• Task to complete
Can the data below be set down again exactly, line for line?

• Entries shown
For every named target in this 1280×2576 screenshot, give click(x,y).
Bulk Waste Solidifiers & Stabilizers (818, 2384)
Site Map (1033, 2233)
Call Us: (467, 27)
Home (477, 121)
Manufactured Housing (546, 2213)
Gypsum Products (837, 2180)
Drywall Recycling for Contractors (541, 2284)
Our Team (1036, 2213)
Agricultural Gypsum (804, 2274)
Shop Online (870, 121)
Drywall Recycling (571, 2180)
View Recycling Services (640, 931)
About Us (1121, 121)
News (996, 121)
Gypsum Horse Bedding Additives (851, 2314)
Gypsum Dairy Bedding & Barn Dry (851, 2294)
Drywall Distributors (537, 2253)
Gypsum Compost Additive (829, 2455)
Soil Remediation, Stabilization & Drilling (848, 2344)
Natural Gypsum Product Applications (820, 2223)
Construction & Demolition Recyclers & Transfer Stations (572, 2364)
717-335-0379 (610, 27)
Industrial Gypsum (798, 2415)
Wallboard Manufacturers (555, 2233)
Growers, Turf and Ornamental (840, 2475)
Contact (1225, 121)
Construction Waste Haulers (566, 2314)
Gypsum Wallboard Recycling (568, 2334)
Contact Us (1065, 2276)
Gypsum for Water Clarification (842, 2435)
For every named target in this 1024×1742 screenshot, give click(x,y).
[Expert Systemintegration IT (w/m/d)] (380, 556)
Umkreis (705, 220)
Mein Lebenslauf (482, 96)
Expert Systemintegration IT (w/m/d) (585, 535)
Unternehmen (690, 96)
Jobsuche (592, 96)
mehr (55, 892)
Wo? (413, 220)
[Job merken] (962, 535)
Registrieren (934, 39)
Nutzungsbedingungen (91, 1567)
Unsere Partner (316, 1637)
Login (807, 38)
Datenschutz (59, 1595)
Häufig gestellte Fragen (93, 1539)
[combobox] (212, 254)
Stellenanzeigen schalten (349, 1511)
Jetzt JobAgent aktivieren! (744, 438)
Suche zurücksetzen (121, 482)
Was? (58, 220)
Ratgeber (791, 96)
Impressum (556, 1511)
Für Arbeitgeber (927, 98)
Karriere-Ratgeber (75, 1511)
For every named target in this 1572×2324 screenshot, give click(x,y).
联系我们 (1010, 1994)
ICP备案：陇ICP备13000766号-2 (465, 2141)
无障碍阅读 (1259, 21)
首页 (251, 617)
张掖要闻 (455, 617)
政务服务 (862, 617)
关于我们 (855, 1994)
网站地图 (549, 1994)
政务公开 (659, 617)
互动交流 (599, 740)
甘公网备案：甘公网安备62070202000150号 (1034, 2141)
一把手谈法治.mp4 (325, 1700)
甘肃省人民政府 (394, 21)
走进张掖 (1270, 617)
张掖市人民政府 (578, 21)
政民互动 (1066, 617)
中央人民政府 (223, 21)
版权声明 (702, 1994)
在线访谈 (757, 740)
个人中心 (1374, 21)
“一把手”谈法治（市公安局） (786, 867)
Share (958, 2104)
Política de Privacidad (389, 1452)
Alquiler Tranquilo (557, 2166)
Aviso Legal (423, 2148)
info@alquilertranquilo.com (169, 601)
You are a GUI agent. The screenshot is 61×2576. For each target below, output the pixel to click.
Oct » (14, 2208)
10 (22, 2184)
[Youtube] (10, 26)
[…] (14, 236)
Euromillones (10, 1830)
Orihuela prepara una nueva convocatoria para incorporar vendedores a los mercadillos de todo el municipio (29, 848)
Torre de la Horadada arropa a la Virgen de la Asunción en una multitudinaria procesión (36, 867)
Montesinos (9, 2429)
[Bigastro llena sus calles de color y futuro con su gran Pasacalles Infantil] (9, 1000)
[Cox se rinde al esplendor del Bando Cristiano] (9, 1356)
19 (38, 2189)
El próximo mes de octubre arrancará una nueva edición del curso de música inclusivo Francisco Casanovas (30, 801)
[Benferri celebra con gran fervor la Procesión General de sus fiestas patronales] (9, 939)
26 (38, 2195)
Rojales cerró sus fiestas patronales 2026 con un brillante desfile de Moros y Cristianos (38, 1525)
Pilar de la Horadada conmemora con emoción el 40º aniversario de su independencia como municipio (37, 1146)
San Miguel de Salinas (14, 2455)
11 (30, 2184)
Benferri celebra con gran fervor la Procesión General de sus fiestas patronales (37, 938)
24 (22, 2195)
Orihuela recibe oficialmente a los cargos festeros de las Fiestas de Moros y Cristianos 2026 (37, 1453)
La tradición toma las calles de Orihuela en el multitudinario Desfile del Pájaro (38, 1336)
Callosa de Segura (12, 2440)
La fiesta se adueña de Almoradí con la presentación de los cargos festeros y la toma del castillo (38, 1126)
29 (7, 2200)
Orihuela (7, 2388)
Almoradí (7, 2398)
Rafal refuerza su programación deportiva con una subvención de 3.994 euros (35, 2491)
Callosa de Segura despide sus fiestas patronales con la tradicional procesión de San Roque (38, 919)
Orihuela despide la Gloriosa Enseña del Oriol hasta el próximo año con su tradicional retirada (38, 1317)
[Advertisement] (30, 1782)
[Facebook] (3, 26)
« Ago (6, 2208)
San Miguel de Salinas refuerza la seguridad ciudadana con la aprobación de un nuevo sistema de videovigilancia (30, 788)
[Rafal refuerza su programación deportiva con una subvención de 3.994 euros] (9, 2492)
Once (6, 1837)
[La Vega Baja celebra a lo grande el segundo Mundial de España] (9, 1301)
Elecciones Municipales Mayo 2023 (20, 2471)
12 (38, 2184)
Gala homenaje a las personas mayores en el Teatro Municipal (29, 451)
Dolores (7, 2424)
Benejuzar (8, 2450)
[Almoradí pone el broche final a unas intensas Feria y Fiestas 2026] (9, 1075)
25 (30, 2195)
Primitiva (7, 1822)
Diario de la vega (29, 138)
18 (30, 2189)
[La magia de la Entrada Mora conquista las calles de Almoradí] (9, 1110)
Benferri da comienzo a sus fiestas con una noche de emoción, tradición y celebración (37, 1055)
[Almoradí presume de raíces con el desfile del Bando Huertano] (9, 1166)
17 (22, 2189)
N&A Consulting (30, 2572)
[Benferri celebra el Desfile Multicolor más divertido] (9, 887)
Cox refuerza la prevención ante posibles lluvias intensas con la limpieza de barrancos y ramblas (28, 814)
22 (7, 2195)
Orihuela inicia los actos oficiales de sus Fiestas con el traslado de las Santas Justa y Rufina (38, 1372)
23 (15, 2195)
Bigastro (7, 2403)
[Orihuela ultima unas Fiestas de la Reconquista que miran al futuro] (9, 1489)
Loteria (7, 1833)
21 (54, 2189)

• Answer to this problem
For every named target in this 1280×2576 screenshot, give click(x,y).
Bulk Waste Solidifiers & Stabilizers (818, 2384)
Site Map (1033, 2233)
Call Us: (467, 27)
Home (477, 121)
Manufactured Housing (546, 2213)
Gypsum Products (837, 2180)
Drywall Recycling for Contractors (541, 2284)
Our Team (1036, 2213)
Agricultural Gypsum (804, 2274)
Shop Online (870, 121)
Drywall Recycling (571, 2180)
View Recycling Services (640, 931)
About Us (1121, 121)
News (996, 121)
Gypsum Horse Bedding Additives (851, 2314)
Gypsum Dairy Bedding & Barn Dry (851, 2294)
Drywall Distributors (537, 2253)
Gypsum Compost Additive (829, 2455)
Soil Remediation, Stabilization & Drilling (848, 2344)
Natural Gypsum Product Applications (820, 2223)
Construction & Demolition Recyclers & Transfer Stations (572, 2364)
717-335-0379 (610, 27)
Industrial Gypsum (798, 2415)
Wallboard Manufacturers (555, 2233)
Growers, Turf and Ornamental (840, 2475)
Contact (1225, 121)
Construction Waste Haulers (566, 2314)
Gypsum Wallboard Recycling (568, 2334)
Contact Us (1065, 2276)
Gypsum for Water Clarification (842, 2435)
For every named target in this 1024×1742 screenshot, give click(x,y).
[Expert Systemintegration IT (w/m/d)] (380, 556)
Umkreis (705, 220)
Mein Lebenslauf (482, 96)
Expert Systemintegration IT (w/m/d) (585, 535)
Unternehmen (690, 96)
Jobsuche (592, 96)
mehr (55, 892)
Wo? (413, 220)
[Job merken] (962, 535)
Registrieren (934, 39)
Nutzungsbedingungen (91, 1567)
Unsere Partner (316, 1637)
Login (807, 38)
Datenschutz (59, 1595)
Häufig gestellte Fragen (93, 1539)
[combobox] (212, 254)
Stellenanzeigen schalten (349, 1511)
Jetzt JobAgent aktivieren! (744, 438)
Suche zurücksetzen (121, 482)
Was? (58, 220)
Ratgeber (791, 96)
Impressum (556, 1511)
Für Arbeitgeber (927, 98)
Karriere-Ratgeber (75, 1511)
For every named target in this 1572×2324 screenshot, give click(x,y).
联系我们 (1010, 1994)
ICP备案：陇ICP备13000766号-2 (465, 2141)
无障碍阅读 (1259, 21)
首页 (251, 617)
张掖要闻 (455, 617)
政务服务 (862, 617)
关于我们 (855, 1994)
网站地图 (549, 1994)
政务公开 (659, 617)
互动交流 (599, 740)
甘公网备案：甘公网安备62070202000150号 (1034, 2141)
一把手谈法治.mp4 (325, 1700)
甘肃省人民政府 (394, 21)
走进张掖 (1270, 617)
张掖市人民政府 (578, 21)
政民互动 (1066, 617)
中央人民政府 (223, 21)
版权声明 (702, 1994)
在线访谈 (757, 740)
个人中心 (1374, 21)
“一把手”谈法治（市公安局） (786, 867)
Share (958, 2104)
Política de Privacidad (389, 1452)
Alquiler Tranquilo (557, 2166)
Aviso Legal (423, 2148)
info@alquilertranquilo.com (169, 601)
You are a GUI agent. The screenshot is 61×2576. For each target below, output the pixel to click.
Oct » (14, 2208)
10 (22, 2184)
[Youtube] (10, 26)
[…] (14, 236)
Euromillones (10, 1830)
Orihuela prepara una nueva convocatoria para incorporar vendedores a los mercadillos de todo el municipio (29, 848)
Torre de la Horadada arropa a la Virgen de la Asunción en una multitudinaria procesión (36, 867)
Montesinos (9, 2429)
[Bigastro llena sus calles de color y futuro con su gran Pasacalles Infantil] (9, 1000)
[Cox se rinde al esplendor del Bando Cristiano] (9, 1356)
19 (38, 2189)
El próximo mes de octubre arrancará una nueva edición del curso de música inclusivo Francisco Casanovas (30, 801)
[Benferri celebra con gran fervor la Procesión General de sus fiestas patronales] (9, 939)
26 (38, 2195)
Rojales cerró sus fiestas patronales 2026 con un brillante desfile de Moros y Cristianos (38, 1525)
Pilar de la Horadada conmemora con emoción el 40º aniversario de su independencia como municipio (37, 1146)
San Miguel de Salinas (14, 2455)
11 (30, 2184)
Benferri celebra con gran fervor la Procesión General de sus fiestas patronales (37, 938)
24 (22, 2195)
Orihuela recibe oficialmente a los cargos festeros de las Fiestas de Moros y Cristianos 2026 (37, 1453)
La tradición toma las calles de Orihuela en el multitudinario Desfile del Pájaro (38, 1336)
Callosa de Segura (12, 2440)
La fiesta se adueña de Almoradí con la presentación de los cargos festeros y la toma del castillo (38, 1126)
29 (7, 2200)
Orihuela (7, 2388)
Almoradí (7, 2398)
Rafal refuerza su programación deportiva con una subvención de 3.994 euros (35, 2491)
Callosa de Segura despide sus fiestas patronales con la tradicional procesión de San Roque (38, 919)
Orihuela despide la Gloriosa Enseña del Oriol hasta el próximo año con su tradicional retirada (38, 1317)
[Advertisement] (30, 1782)
[Facebook] (3, 26)
« Ago (6, 2208)
San Miguel de Salinas refuerza la seguridad ciudadana con la aprobación de un nuevo sistema de videovigilancia (30, 788)
[Rafal refuerza su programación deportiva con una subvención de 3.994 euros] (9, 2492)
Once (6, 1837)
[La Vega Baja celebra a lo grande el segundo Mundial de España] (9, 1301)
Elecciones Municipales Mayo 2023 (20, 2471)
12 (38, 2184)
Gala homenaje a las personas mayores en el Teatro Municipal (29, 451)
Dolores (7, 2424)
Benejuzar (8, 2450)
[Almoradí pone el broche final a unas intensas Feria y Fiestas 2026] (9, 1075)
25 (30, 2195)
Primitiva (7, 1822)
Diario de la vega (29, 138)
18 (30, 2189)
[La magia de la Entrada Mora conquista las calles de Almoradí] (9, 1110)
Benferri da comienzo a sus fiestas con una noche de emoción, tradición y celebración (37, 1055)
[Almoradí presume de raíces con el desfile del Bando Huertano] (9, 1166)
17 (22, 2189)
N&A Consulting (30, 2572)
[Benferri celebra el Desfile Multicolor más divertido] (9, 887)
Cox refuerza la prevención ante posibles lluvias intensas con la limpieza de barrancos y ramblas (28, 814)
22 (7, 2195)
Orihuela inicia los actos oficiales de sus Fiestas con el traslado de las Santas Justa y Rufina (38, 1372)
23 (15, 2195)
Bigastro (7, 2403)
[Orihuela ultima unas Fiestas de la Reconquista que miran al futuro] (9, 1489)
Loteria (7, 1833)
21 (54, 2189)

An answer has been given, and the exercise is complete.